Print the lines of the listing below exactly, starting at the line that contains "The height and width of the screenshot is (390, 805)." and ending at the line that contains "Action: [1276, 243]", both included.

* Start Input *

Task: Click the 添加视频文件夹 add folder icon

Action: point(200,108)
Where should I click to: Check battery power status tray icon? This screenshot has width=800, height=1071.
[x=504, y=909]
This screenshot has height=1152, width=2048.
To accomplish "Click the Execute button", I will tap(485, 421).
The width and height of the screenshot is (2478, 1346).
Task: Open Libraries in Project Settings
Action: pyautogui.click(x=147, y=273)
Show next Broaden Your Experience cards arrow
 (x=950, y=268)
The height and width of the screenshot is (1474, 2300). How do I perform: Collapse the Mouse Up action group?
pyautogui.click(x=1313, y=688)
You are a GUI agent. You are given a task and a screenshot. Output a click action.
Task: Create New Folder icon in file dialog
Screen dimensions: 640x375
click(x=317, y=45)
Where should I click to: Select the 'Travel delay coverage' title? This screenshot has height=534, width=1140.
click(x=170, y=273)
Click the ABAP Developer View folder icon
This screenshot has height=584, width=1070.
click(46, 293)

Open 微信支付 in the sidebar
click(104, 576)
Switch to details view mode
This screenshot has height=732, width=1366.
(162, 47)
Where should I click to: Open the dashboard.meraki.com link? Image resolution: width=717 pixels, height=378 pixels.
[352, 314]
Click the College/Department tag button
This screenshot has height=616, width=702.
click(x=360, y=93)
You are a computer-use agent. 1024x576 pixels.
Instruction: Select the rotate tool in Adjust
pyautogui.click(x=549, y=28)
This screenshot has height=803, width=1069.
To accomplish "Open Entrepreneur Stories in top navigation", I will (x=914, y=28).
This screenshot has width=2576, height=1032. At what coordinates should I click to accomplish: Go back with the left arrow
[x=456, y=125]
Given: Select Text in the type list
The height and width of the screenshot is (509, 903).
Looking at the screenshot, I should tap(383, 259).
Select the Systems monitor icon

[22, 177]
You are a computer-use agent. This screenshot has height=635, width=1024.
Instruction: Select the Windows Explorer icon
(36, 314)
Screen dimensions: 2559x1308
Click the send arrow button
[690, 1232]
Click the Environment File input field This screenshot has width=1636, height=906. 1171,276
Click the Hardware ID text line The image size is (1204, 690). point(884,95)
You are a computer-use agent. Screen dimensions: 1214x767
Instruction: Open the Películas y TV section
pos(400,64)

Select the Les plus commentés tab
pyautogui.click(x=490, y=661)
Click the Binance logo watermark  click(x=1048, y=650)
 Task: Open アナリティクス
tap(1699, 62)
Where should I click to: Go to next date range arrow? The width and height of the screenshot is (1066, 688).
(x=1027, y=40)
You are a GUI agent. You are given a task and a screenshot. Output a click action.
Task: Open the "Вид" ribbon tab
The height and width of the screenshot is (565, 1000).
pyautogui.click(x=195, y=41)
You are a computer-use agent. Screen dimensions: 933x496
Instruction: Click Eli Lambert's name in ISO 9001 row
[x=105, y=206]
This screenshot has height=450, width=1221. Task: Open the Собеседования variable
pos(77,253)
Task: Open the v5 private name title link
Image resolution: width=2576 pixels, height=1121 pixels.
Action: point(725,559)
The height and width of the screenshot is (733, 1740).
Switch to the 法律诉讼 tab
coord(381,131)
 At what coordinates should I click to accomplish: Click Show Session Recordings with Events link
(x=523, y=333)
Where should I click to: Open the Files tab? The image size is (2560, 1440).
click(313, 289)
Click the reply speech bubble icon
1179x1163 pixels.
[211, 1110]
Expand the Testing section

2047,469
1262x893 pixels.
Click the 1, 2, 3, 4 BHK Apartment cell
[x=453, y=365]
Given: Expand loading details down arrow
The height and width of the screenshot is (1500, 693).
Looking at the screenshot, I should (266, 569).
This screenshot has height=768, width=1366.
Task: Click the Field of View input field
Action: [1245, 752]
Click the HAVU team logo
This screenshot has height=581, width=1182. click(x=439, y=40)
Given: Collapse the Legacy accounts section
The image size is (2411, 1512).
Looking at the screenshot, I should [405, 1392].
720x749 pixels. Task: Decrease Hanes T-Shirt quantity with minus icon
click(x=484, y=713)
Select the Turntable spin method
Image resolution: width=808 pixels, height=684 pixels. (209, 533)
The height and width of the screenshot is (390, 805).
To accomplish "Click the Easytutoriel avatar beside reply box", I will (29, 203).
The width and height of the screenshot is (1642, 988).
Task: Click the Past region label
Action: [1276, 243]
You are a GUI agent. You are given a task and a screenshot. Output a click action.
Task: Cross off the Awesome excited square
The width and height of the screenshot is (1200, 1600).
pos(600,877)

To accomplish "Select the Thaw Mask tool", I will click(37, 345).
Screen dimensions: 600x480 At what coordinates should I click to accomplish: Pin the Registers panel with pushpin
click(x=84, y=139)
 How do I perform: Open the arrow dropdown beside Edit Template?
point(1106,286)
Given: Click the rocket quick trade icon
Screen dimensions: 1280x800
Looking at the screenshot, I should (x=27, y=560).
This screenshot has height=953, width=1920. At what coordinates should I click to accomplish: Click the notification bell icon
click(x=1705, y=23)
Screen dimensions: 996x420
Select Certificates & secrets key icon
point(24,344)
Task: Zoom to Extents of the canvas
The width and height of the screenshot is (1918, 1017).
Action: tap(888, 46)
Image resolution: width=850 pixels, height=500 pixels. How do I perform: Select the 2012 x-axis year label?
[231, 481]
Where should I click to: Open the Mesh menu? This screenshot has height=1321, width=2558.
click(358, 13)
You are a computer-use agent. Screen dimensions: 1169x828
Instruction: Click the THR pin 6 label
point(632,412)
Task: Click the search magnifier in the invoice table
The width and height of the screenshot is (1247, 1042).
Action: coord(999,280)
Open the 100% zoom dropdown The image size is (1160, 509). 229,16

* End Input *

Full solution =>
The height and width of the screenshot is (390, 805).
To accomplish "Click the Easytutoriel avatar beside reply box", I will (29, 203).
The width and height of the screenshot is (1642, 988).
Task: Click the Past region label
Action: [1276, 243]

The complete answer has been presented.